Hayat zor, malum, en iyi çözümün bu olduğunu zannettiğim ama hala içimin sızladığı ayrılık
anları… Bir süre sonra o yapamadığım anneliğimin bıraktığı olumsuz hisler de
gitti içimden, o pişmanlık yerini başka bahanelere bıraktı. “Zaten artık
büyüdüler, kendilerine yetebiliyorlar.“
Peki
ya en önemlisi, ben, kendim… En son ne zaman aynaya baktığımda gördüğüm
görüntüden mutlu oldum? Eskiden canlıydım, gözlerimin içi gülerdi. Cildim bile parlardı. E tabi salatalık
kabukları, soyduğumuz salatalıklar nereye yanaklara! Saçlarımı emanet ettiğim
tek bir kuaför vardı, neydi adı Emel Kuaför. Şimdi dibim gelmiş saçlarım, bu
uyumsuz görüntüye o kadar alıştım ki... Emekli olduktan sonra giydiğim kıyafetler
bile değişti, o eski takımlar dolapta bekliyorlar, artık içlerine de
giremiyorum ki. Şimdilerde favorim pelüş pijamalar. Kimse rahat olmadığını
söylemesin, hayatta kabul edemem. Zaten evde döpiyesle oturacak halim de yok,
öyle ya…
Elim
kolum kalkmıyor artık, mümkünse birileri beni çekip çevirsin, kararlarımı
versin, camlarımı silsin, konuşamadığım sözleri söylesin, getiremediğim neşemi
yerime getirsin…
Bu
hayatın bize verdiği birçok rol var; annelik, evlatlık, eş olma, birinin torunu
oluyoruz mesela. Bir yerde çalışan bir yerde müşteri, bir yerde kız kardeş
bir yerde baldız. Evet, bu roller
zamanla değişebiliyor ama kaybolmuyor, sadece şekil değiştiriyorlar…
Öncesinde
öz bakımıyla ilgilendiğim çocuklarımın büyüdüklerinde verecekleri kararlarda
iyi bir yönlendiriciye ihtiyaçları olabiliyor… Eşimle eskisi gibi muhabbet
edemiyoruz. 20 yıllık bir evliliğin ardından hala onun için pişmiş sıcak bir
poğaça kokusu mutfağı sıcacık hale getirebilir mi? Üst katımda oturan kayınvalidem,
iyice yaşlandı, tek beklentisi bir hoş muhabbet artık, bir gülümseme. Ya da iş
olsun diye arayıp hatrını sorduğum kız kardeşim, acaba gerçekten benim ilgime,
birinin desteğine ihtiyaç duyuyor olabilir mi?
Kendimize,
en yakınlarımıza, sonrasında uzak çevremize, arkadaşlarımıza, yani toplamda
hayata karşı ödediğimiz bedeller bizleri diri tutar. Hayata karşı daha umutlu,
gerçek anlamda iletişim kurabilen, kendi ihtiyaçlarıyla, kendi dışındaki
çevreyle arasında sıkı bağları olan kişilerdir bedelli dediğimiz kişiler. Daha
güçlü, hayata karşı problem çözme marifetleri daha yüksektir.
Hepimiz
etrafımızda oluşmuş bir düzenin anlamlı parçalarıyız, koccaaaa bir puzzle gibi
düşünelim bu dünyayı, gezegenleri, tüm bu âlemi düşünelim…
Taşıdığımız
her rol bu puzzle’ın bir parçası ve eksik kalan her parça tüm hikâyeyi
etkiliyor.
Deneyimsel Öğreti der ki; "Hayat, bizden hak edene, hak ettiği muameleyi, hak ettiği ölçüde göstermemizi bekler."

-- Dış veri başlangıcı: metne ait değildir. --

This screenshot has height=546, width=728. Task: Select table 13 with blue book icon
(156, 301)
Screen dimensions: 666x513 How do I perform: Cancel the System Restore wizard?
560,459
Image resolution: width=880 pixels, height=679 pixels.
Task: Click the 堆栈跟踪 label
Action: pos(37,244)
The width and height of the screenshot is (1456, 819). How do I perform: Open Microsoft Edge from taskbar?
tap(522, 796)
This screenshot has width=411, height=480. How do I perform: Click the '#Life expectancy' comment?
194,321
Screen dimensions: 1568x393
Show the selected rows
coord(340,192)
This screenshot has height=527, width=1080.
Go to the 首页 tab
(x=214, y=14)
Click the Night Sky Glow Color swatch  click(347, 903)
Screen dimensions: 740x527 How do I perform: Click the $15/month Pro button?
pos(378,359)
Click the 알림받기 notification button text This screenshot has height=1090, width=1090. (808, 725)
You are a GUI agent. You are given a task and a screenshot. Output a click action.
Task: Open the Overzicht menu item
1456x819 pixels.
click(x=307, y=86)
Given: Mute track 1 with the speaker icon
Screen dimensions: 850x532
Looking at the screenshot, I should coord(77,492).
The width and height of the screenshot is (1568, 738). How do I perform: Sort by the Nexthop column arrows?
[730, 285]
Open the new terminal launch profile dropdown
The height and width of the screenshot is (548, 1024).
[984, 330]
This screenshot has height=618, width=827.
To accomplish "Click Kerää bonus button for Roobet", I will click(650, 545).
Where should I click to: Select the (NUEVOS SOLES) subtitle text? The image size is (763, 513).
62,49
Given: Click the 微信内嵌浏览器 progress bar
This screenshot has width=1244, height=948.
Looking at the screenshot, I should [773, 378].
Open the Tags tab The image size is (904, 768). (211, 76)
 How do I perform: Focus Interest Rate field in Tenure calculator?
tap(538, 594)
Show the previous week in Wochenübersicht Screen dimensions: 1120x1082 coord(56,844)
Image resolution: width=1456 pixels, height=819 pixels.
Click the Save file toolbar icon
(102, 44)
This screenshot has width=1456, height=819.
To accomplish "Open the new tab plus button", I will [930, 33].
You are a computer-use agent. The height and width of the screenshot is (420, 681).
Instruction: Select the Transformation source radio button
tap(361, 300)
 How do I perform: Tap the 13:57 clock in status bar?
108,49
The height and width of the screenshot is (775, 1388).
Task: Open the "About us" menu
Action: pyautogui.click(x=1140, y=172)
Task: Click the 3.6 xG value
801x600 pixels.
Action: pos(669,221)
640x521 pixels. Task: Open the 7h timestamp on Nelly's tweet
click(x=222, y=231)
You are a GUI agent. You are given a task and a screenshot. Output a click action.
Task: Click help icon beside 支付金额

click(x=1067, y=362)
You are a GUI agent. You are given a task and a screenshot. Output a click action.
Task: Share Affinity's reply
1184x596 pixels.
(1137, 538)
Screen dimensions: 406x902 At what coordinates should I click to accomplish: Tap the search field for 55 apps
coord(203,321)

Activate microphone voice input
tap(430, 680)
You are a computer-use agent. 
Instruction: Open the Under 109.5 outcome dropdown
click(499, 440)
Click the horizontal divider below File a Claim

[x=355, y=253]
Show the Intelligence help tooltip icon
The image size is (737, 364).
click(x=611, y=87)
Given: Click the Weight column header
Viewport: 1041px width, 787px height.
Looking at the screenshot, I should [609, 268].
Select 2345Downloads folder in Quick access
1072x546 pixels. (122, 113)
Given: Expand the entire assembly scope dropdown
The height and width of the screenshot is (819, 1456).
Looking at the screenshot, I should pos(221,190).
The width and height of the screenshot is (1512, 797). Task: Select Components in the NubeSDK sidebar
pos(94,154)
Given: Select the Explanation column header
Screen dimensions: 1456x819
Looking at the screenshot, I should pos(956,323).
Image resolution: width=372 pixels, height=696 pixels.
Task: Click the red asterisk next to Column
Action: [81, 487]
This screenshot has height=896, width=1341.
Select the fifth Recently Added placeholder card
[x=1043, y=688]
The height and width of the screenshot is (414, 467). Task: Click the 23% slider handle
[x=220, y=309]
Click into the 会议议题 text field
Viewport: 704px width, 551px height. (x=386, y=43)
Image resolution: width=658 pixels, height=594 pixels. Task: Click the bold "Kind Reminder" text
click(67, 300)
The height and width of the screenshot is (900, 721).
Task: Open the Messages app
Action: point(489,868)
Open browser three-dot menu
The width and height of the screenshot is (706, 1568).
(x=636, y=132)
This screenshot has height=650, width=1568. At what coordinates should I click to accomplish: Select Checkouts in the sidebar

Yani adil olan, hayatı adaletli algılayan ve kendini adaletli aktaran, önce kendime karşı...
Kendi öz ihtiyaçlarımın ne kadar farkındayım?
Peki ya bana verilen diğer roller?
Her
anlamda hakkını veren olmak. Kendine,
evine, eşine, çocuklarına, işine, akrabalarına, dostlarına, her gün önünden
geçerken kokladığı çiçeklere, kapısının önünde bekleyen kediye ve daha da
önemlisi, hatta en önemlisi, bu hayatta
var oluş amacına karşı taşıdığı rolünün farkında olmak…
Yani
gerçek amacına uyumlu bir hayat sürebilmek…
Neden
olmasın?
Daha mutlu, daha başarılı, çevremizdeki kişilerle daha iyi ilişkiler kurabildiğimiz bir hayat mümkün.